## [Record excerpts]
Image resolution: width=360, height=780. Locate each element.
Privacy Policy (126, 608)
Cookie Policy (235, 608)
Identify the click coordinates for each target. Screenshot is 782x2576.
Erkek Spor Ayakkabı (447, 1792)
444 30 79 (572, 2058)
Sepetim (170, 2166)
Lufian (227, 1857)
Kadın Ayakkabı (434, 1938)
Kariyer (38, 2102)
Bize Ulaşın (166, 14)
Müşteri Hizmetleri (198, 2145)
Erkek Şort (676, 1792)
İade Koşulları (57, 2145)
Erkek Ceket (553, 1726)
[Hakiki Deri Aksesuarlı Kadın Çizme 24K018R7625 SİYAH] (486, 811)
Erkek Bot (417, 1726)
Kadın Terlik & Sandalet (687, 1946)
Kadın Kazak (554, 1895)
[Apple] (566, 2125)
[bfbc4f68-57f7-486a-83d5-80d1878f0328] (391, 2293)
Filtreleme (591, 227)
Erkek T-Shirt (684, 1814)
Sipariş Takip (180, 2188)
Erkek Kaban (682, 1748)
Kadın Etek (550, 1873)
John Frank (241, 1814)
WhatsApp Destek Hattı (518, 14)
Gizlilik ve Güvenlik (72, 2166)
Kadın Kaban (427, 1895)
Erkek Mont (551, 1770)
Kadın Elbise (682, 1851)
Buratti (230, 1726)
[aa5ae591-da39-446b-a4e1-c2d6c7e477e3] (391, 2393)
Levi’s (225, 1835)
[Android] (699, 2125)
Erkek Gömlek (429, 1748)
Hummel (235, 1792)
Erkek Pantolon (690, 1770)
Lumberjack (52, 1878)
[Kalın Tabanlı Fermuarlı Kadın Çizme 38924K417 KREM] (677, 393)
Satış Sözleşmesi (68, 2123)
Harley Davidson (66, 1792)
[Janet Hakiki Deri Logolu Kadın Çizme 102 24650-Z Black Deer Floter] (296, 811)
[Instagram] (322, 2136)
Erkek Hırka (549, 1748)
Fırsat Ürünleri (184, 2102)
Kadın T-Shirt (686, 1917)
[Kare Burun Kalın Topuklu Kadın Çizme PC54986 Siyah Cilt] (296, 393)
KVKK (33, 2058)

## [What the task requires]
Beginning with the first line of the records above, reproduce each line exactly, ending at the line that contains "Kariyer (38, 2102)", and leave out everything else.

## [Solution below]
Image resolution: width=360, height=780. Locate each element.
Privacy Policy (126, 608)
Cookie Policy (235, 608)
Identify the click coordinates for each target. Screenshot is 782x2576.
Erkek Spor Ayakkabı (447, 1792)
444 30 79 (572, 2058)
Sepetim (170, 2166)
Lufian (227, 1857)
Kadın Ayakkabı (434, 1938)
Kariyer (38, 2102)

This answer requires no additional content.